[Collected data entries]
++++++
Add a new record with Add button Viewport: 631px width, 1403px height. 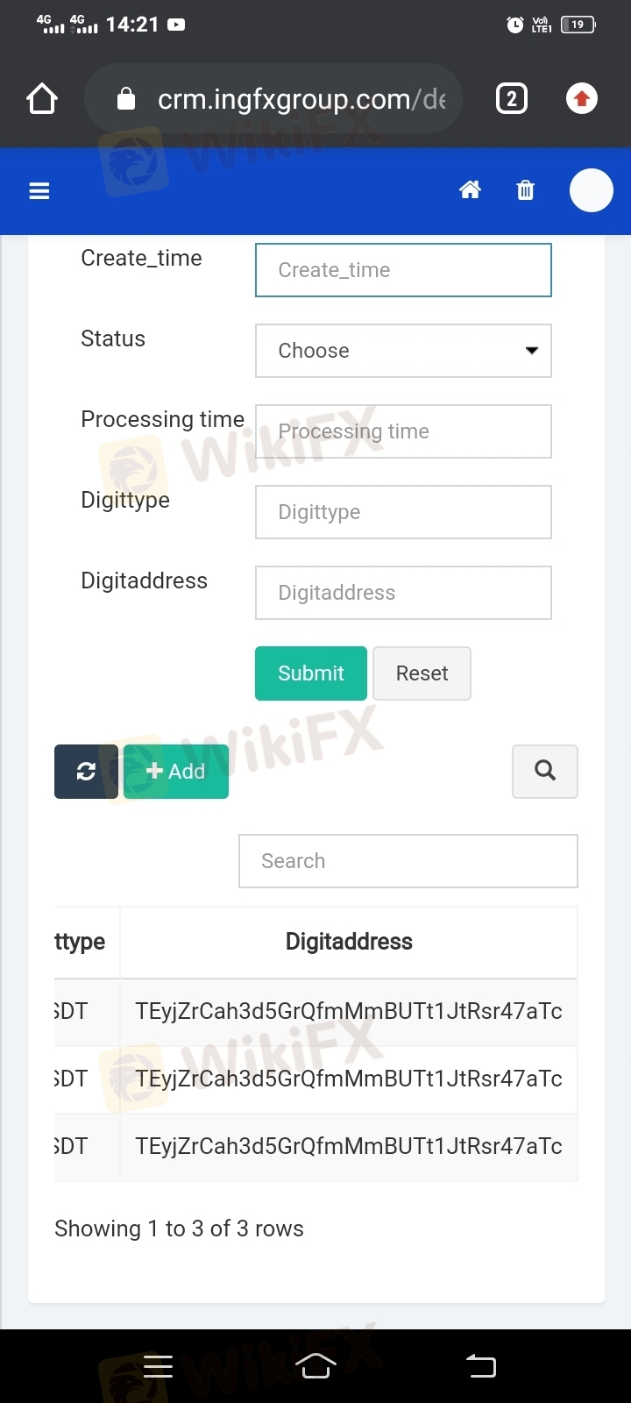pyautogui.click(x=176, y=772)
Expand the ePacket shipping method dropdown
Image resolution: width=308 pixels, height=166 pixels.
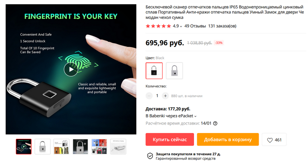(x=195, y=116)
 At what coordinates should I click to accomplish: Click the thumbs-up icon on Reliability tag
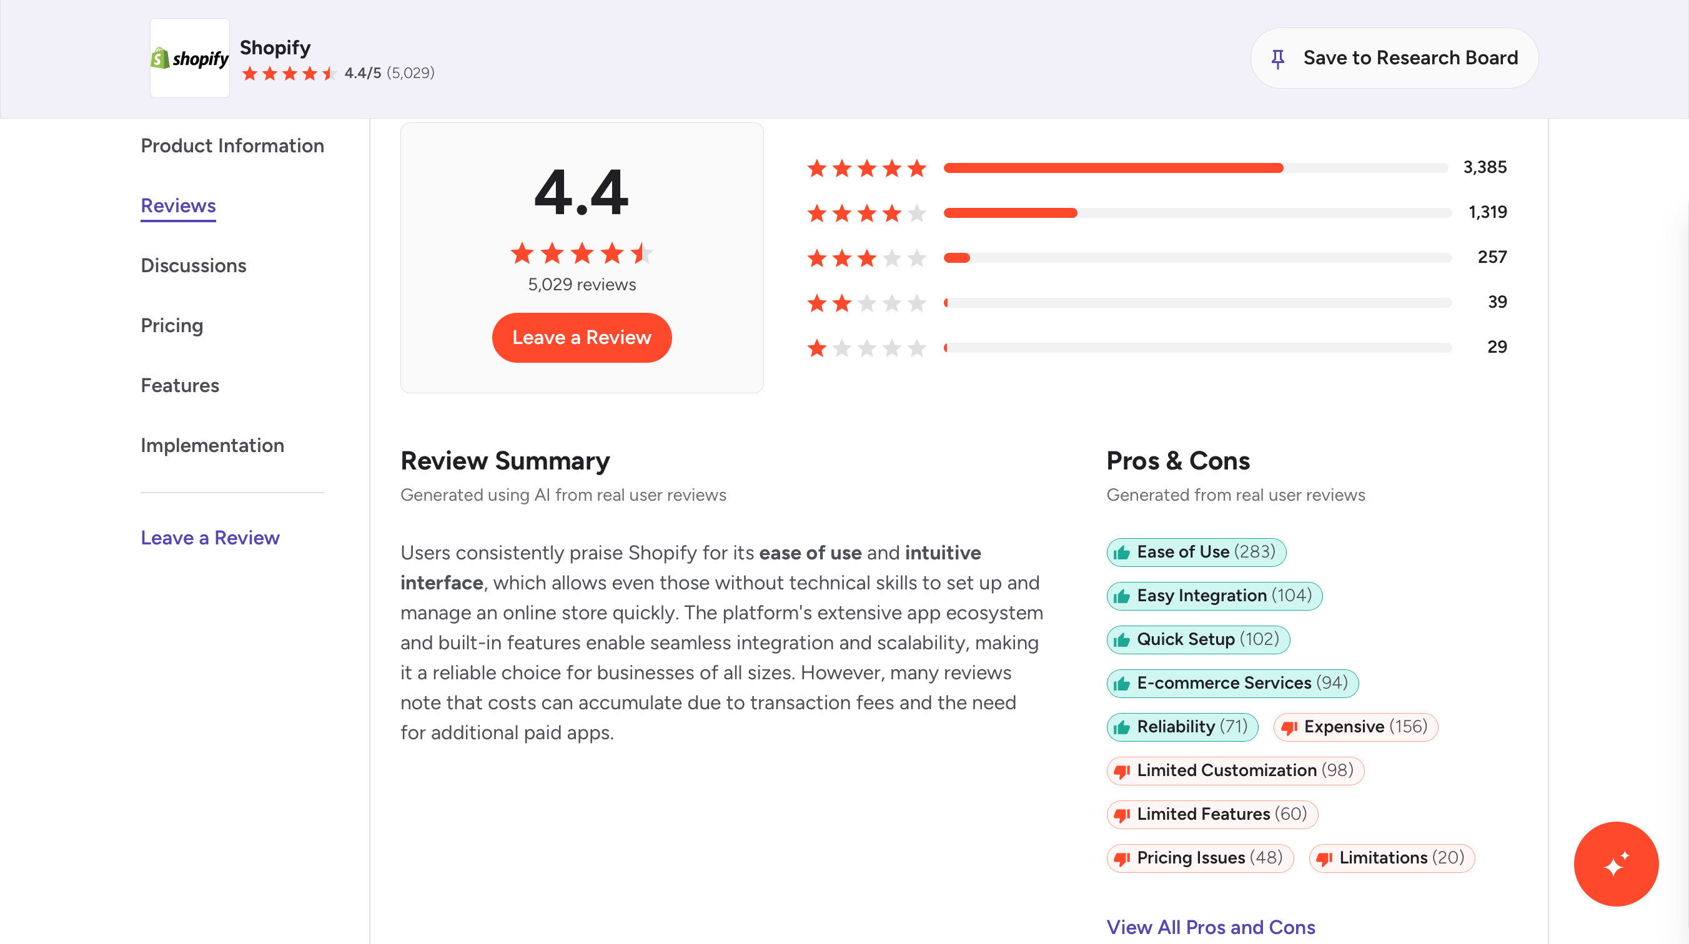tap(1122, 728)
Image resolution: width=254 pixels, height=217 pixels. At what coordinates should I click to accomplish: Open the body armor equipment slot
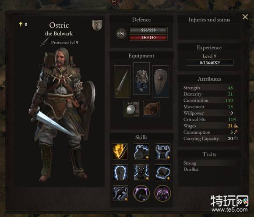coord(141,78)
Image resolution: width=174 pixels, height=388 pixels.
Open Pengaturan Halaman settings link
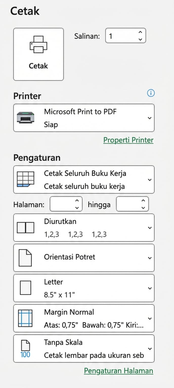pos(118,371)
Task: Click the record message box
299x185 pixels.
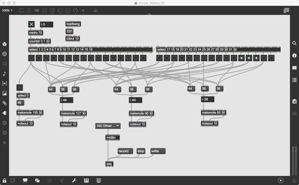Action: [125, 151]
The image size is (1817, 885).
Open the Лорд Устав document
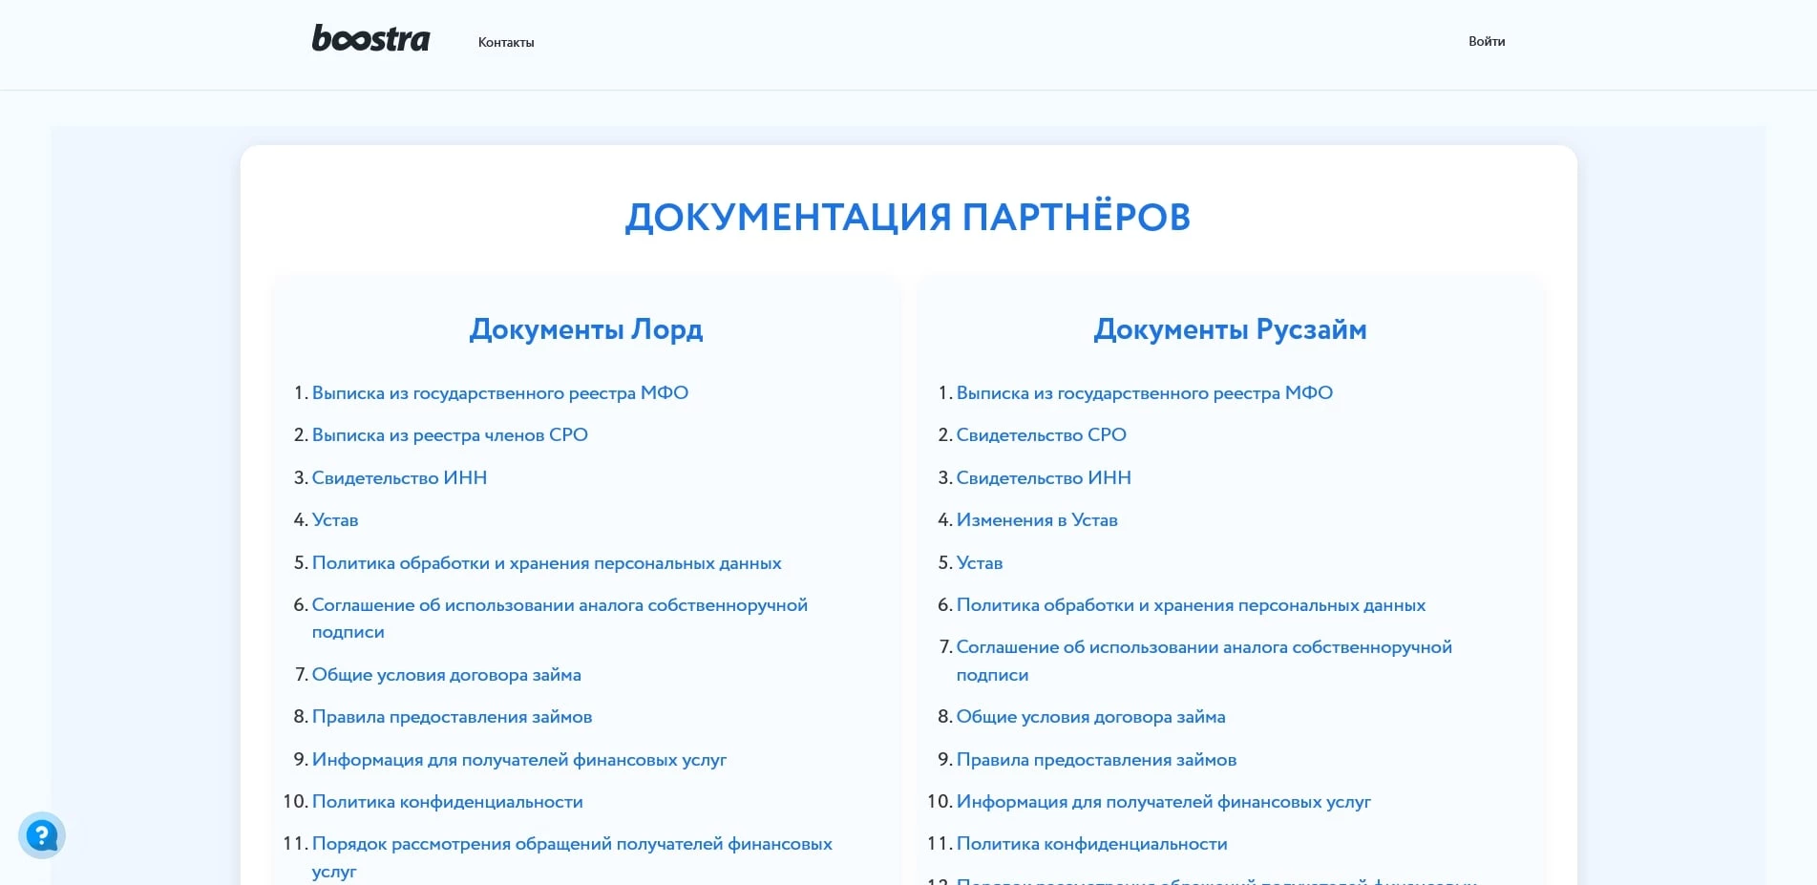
++++++
The required output is every line from the one containing "Image resolution: width=308" through the last line of the data above, restated exactly and without pictures.

● **Your solution**:
Image resolution: width=308 pixels, height=166 pixels.
(x=195, y=116)
 At what coordinates should I click to accomplish: Click the thumbs-up icon on Reliability tag
tap(1122, 728)
Image resolution: width=254 pixels, height=217 pixels. At what coordinates should I click to accomplish: Open the body armor equipment slot
coord(141,78)
Image resolution: width=174 pixels, height=388 pixels.
Open Pengaturan Halaman settings link
pos(118,371)
Task: Click the record message box
299x185 pixels.
Action: [125, 151]
The image size is (1817, 885).
Open the Лорд Устав document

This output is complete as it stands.